Stored records
=== Begin Enclosure ===
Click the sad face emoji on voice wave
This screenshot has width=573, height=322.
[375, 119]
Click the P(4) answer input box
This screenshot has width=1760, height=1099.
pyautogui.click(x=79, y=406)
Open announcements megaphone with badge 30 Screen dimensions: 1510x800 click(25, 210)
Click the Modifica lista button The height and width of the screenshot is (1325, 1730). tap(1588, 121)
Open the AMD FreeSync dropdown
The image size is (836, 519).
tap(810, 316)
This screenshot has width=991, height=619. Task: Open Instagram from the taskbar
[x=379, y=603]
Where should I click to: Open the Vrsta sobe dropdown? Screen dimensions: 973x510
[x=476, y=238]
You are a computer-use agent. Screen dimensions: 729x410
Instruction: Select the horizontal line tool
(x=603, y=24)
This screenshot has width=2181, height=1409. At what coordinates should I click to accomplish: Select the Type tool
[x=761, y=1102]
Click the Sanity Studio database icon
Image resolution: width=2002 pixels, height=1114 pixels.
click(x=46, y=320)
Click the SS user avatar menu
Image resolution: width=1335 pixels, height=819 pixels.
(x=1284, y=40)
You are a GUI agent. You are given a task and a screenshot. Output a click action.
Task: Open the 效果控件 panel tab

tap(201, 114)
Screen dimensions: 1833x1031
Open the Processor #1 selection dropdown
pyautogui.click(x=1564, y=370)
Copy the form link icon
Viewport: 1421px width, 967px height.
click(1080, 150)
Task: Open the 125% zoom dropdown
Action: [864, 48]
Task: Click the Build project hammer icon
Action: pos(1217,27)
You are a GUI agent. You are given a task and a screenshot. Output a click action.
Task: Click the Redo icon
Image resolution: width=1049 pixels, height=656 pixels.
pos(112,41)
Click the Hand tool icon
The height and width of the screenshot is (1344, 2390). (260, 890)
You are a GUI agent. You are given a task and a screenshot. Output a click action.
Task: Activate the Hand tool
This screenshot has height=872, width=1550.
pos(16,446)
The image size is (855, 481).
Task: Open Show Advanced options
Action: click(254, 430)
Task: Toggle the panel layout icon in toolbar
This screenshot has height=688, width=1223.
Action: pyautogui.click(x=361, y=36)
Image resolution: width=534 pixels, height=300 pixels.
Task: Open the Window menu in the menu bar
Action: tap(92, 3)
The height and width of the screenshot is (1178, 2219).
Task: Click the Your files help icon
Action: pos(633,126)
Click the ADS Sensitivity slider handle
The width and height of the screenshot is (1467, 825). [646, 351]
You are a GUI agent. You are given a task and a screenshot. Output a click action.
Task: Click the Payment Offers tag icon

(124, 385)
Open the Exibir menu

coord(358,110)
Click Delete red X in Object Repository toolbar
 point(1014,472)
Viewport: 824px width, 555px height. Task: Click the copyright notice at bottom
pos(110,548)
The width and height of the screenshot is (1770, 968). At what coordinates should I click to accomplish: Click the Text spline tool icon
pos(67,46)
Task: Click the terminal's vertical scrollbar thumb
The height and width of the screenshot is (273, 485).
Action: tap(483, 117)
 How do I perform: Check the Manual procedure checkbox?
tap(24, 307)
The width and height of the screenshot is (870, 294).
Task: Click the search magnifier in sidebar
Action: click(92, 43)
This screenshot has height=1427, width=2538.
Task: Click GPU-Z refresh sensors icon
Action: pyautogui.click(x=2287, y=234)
=== End Enclosure ===
DESCRIPTION OF THE TASK. Nothing before the line containing "Click the ADS Sensitivity slider handle" should be repeated; repeat that line and all later lines through the end of the data above, exactly.

TASK ANSWER.
Click the ADS Sensitivity slider handle
The width and height of the screenshot is (1467, 825). [646, 351]
You are a GUI agent. You are given a task and a screenshot. Output a click action.
Task: Click the Payment Offers tag icon

(124, 385)
Open the Exibir menu

coord(358,110)
Click Delete red X in Object Repository toolbar
 point(1014,472)
Viewport: 824px width, 555px height. Task: Click the copyright notice at bottom
pos(110,548)
The width and height of the screenshot is (1770, 968). At what coordinates should I click to accomplish: Click the Text spline tool icon
pos(67,46)
Task: Click the terminal's vertical scrollbar thumb
The height and width of the screenshot is (273, 485).
Action: tap(483, 117)
 How do I perform: Check the Manual procedure checkbox?
tap(24, 307)
The width and height of the screenshot is (870, 294).
Task: Click the search magnifier in sidebar
Action: click(92, 43)
This screenshot has height=1427, width=2538.
Task: Click GPU-Z refresh sensors icon
Action: pyautogui.click(x=2287, y=234)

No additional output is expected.